**ENTRIES SUPPLIED**
____
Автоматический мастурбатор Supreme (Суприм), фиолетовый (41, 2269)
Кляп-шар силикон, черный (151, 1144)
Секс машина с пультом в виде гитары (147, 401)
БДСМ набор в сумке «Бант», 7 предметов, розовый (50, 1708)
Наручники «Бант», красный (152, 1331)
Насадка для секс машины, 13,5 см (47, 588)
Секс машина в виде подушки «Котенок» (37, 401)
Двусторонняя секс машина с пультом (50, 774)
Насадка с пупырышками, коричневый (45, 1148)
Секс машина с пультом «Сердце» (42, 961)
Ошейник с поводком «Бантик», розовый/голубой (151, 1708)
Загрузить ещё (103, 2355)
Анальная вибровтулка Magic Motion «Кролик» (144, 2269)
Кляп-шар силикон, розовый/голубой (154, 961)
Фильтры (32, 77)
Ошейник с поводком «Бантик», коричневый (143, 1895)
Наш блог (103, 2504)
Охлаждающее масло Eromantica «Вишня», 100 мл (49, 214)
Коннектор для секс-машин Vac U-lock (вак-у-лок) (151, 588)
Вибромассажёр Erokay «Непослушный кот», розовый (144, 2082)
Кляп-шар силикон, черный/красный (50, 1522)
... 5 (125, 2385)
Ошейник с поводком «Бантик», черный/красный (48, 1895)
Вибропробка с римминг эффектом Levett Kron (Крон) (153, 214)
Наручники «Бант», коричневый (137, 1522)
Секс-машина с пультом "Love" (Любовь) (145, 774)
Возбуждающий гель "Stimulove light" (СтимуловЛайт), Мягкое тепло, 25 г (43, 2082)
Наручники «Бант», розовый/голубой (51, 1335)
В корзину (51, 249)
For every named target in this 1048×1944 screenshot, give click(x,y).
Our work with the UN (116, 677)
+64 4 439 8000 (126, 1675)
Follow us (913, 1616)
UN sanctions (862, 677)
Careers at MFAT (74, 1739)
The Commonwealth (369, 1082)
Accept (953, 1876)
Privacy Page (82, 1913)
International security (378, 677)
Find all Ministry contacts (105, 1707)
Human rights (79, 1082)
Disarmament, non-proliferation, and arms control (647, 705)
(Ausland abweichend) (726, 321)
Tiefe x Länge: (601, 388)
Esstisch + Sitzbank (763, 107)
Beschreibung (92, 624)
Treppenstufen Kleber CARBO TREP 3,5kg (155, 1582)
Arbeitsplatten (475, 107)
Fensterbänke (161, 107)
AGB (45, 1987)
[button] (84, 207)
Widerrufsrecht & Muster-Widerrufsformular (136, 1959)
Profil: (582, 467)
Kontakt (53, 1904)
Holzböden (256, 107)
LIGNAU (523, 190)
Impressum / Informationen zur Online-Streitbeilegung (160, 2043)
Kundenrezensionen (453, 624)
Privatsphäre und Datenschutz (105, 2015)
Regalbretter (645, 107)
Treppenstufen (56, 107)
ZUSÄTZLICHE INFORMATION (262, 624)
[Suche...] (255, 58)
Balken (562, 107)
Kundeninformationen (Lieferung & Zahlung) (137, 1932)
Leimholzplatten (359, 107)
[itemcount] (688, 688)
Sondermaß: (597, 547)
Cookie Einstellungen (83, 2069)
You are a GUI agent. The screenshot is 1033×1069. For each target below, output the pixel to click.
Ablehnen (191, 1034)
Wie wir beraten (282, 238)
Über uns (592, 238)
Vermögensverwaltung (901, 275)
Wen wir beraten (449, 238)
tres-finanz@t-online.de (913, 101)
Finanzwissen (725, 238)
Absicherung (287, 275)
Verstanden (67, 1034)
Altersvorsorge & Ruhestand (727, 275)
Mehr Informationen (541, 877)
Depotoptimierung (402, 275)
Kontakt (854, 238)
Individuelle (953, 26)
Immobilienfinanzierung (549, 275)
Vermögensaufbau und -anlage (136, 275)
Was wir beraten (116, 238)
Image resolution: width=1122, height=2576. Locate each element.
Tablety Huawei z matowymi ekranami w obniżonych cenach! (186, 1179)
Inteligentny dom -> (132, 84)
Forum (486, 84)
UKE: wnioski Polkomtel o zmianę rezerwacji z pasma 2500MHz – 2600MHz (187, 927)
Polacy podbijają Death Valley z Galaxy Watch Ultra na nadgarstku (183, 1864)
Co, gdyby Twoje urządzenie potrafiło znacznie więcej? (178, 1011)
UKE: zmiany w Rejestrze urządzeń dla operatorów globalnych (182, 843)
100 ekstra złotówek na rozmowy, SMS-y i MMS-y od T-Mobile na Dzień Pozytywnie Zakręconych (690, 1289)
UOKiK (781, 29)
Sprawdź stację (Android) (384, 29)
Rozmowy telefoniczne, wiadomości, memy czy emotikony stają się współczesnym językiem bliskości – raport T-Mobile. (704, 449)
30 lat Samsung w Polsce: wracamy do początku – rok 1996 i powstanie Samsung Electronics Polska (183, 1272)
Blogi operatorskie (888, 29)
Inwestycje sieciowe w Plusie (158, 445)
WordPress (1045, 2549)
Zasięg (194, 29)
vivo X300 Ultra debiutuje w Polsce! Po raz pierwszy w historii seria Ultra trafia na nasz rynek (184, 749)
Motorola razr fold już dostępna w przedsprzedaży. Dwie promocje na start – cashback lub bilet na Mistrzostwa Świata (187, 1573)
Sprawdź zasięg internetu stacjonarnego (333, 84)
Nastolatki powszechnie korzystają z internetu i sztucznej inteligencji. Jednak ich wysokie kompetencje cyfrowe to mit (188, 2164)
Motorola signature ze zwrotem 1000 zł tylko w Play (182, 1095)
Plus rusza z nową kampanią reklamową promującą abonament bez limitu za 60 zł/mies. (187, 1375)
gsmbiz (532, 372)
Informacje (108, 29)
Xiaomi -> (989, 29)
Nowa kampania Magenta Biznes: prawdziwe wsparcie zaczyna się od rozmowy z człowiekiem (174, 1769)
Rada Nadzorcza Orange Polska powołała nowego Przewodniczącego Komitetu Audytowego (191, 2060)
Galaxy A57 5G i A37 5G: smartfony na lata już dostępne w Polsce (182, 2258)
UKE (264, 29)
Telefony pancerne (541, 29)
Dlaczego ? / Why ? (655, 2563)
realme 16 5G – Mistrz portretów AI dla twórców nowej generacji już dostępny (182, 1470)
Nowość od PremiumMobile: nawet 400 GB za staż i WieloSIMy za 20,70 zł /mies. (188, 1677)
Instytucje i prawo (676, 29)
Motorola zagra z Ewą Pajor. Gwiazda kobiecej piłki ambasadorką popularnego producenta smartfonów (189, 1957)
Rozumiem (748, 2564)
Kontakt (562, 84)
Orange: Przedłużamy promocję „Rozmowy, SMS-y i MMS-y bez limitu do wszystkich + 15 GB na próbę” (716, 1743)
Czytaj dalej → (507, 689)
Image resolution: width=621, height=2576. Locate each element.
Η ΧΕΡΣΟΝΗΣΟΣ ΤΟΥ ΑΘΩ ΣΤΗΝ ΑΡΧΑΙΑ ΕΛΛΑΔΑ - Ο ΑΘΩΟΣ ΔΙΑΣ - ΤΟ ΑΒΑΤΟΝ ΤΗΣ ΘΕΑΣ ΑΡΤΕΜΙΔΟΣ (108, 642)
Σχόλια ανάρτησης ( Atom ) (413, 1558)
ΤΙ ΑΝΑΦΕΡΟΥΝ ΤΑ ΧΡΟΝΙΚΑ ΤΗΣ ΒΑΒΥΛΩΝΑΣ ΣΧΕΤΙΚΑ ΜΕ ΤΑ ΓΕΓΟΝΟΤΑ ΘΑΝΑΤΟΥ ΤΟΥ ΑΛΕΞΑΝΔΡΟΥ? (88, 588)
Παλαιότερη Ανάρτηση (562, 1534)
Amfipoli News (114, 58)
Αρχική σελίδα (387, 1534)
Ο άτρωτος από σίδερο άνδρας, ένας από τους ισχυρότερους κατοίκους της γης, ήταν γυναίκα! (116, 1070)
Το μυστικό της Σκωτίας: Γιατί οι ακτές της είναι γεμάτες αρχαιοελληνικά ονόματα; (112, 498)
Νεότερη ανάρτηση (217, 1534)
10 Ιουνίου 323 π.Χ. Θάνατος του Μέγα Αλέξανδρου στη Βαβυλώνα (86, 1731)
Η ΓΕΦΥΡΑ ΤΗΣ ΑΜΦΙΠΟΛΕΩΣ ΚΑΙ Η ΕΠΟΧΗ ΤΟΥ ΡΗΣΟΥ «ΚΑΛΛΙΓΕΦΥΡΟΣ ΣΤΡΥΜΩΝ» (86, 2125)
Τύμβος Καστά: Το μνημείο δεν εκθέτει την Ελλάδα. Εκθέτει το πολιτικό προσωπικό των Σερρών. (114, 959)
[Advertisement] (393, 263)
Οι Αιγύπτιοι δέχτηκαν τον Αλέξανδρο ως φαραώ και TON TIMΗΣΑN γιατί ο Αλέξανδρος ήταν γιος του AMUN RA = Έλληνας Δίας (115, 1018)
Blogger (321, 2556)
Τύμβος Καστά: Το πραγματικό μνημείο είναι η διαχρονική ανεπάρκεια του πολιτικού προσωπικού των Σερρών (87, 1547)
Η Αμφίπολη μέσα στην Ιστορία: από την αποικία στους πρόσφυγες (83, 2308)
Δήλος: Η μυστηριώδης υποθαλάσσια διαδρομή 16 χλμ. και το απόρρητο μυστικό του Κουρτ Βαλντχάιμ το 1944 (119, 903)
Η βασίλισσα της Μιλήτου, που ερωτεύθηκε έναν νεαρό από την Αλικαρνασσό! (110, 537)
____
**REQUIRED WORK**
Pull out every line above that contains the word "коричневый".

**FINAL RESULT**
Насадка с пупырышками, коричневый (45, 1148)
Ошейник с поводком «Бантик», коричневый (143, 1895)
Наручники «Бант», коричневый (137, 1522)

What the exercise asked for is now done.